LatAm economies seen at risk in prolonged Iraq war
www.forbes.com Reuters, 03.19.03, 1:44 PM ET By Pablo Bachelet
WASHINGTON, March 19 (Reuters) - A rosier economic outlook for most of Latin America in 2003 could be clouded by a prolonged war in Iraq that would send oil prices upward, a group of global financial institutions said on Wednesday.
The Institute of International Finance (IIF) is forecasting a 2.4 percent growth rate for almost all countries in Latin America this year, reversing two straight years of economic contraction.
But that recovery depends on lower oil prices in the second half of the year and improved investor and consumer confidence that would in turn spur the U.S. and European economies, the main motors for a Latin American recovery.
The 2.4-percent growth forecast, which would be the highest since 2000, excludes Venezuela, which saw its economy shrink 8.9 percent last year and could see a further 10 percent drop in 2003, according to the IIF report, which is to circulate at the annual meeting of the Inter-American Development Bank (IDB), to be held in Milan on March 24 and 25.
Venezuela has been ravaged by political strife and a strike that hit oil exports, the lifeblood of its economy.
"We do believe that the region is largely well-positioned, I would even say poised, for some modest recovery on the critical assumption that in the second half of this year the global economy rebounds," said Charles Dallara, managing director for the industry group that represents most big banks and insurance companies worldwide.
Latin America, hard-hit by massive downturns in Uruguay, Argentina and Venezuela last year, has been struggling to regain its economic footing since private capital flows dried up in the late 1990s.
But now a war in Iraq could extend Latin America's hard times.
"So much depends upon the duration of the war and the ultimate effect on two key variables: oil prices and confidence among consumers and investors," Dallara told reporters at a briefing.
The Latin America forecast also assumes that Mexico and Brazil will undertake key fiscal reforms in the second half of the year to spur growth.
Latin America is viewed as less vulnerable to global economic shocks than in the past, Dallara said.

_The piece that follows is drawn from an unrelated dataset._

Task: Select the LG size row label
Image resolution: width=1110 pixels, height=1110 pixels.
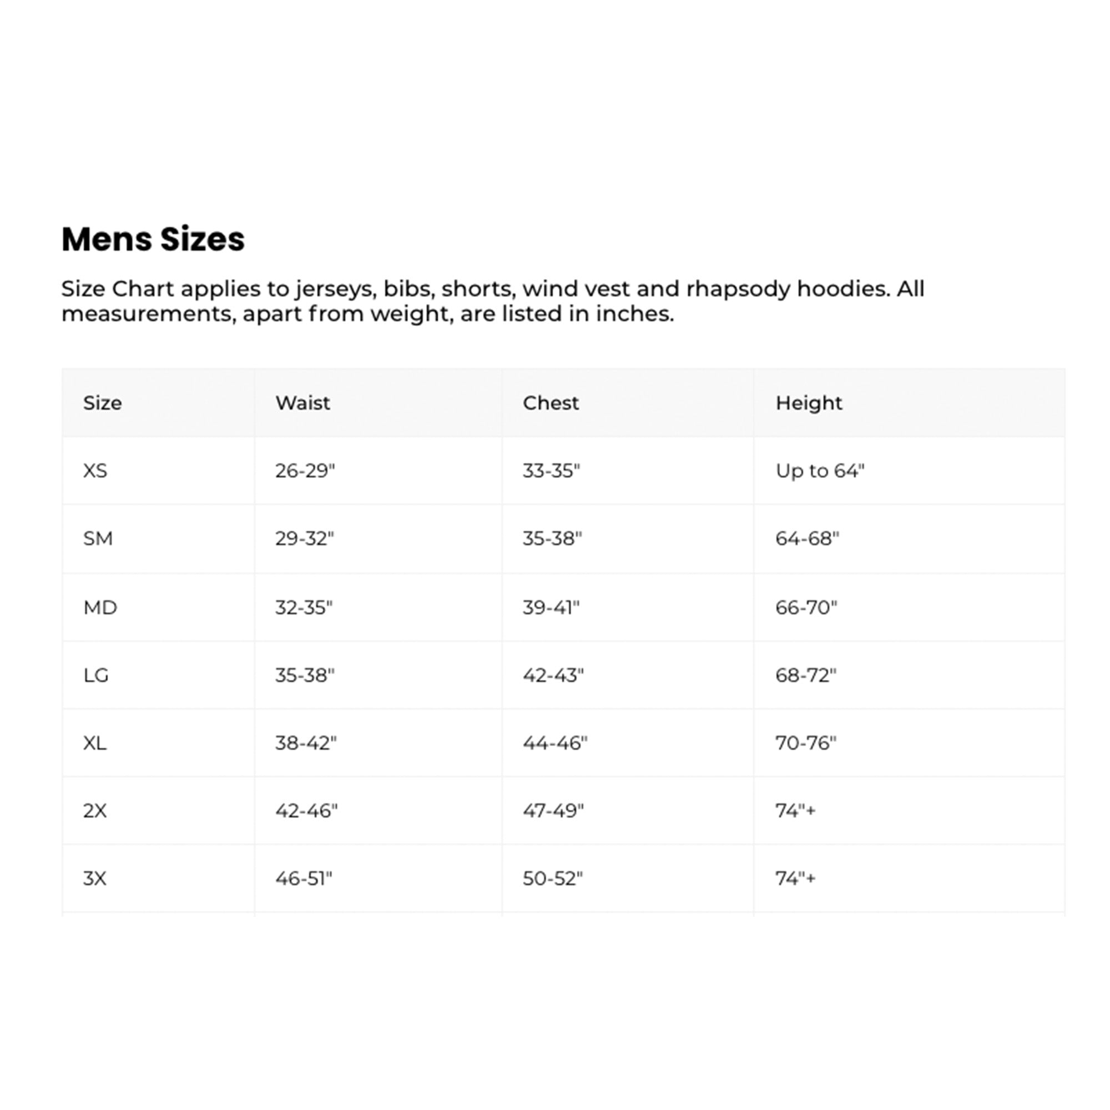Action: click(96, 675)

"We believe the commitment to sound macro policies and the commitment to flexible exchange rates creates some cushion to respond to global shocks," he told reporters at a briefing.
CHEAPER OIL
Even so, the base scenario behind the bullish Latin America forecast calls for oil prices to average $28 per barrel this year. This would enable the U.S. economy to grow 2 percent for the year, with a 4-percent jump in the second half of 2003. In early afternoon, international benchmark Brent crude oil was trading at $27.50 per barrel.
But the group's chief economist, Yusuke Horiguchi, said that an average $10 per barrel increase for the year in the price of oil would shave off 0.6 or 0.7 percentage point from gross domestic product growth in rich oil-importing economies. This would cool the growth of imports by 2.5 percentage points.
"The elasticity is pretty big," he said. "This affects exports" from Latin America to rich economies.
The IIF did not provide a specific growth number for a high-oil-price scenario. However, most economies, with the exception of big oil exporter Venezuela, would suffer.
Oil importer Chile would suffer a "double whammy" effect of higher crude import prices and cheaper prices for its copper exports, according to Frederick Jaspersen, director for the Latin America department at the IIF.
For oil producer Mexico, an annual price per barrel of $40 would translate into $6 billion in extra earnings. But that would be offset by a $9 billion drop in exports to the U.S., due to a slowing economy there.
"Mexico is affected in a counterintuitive way," he said.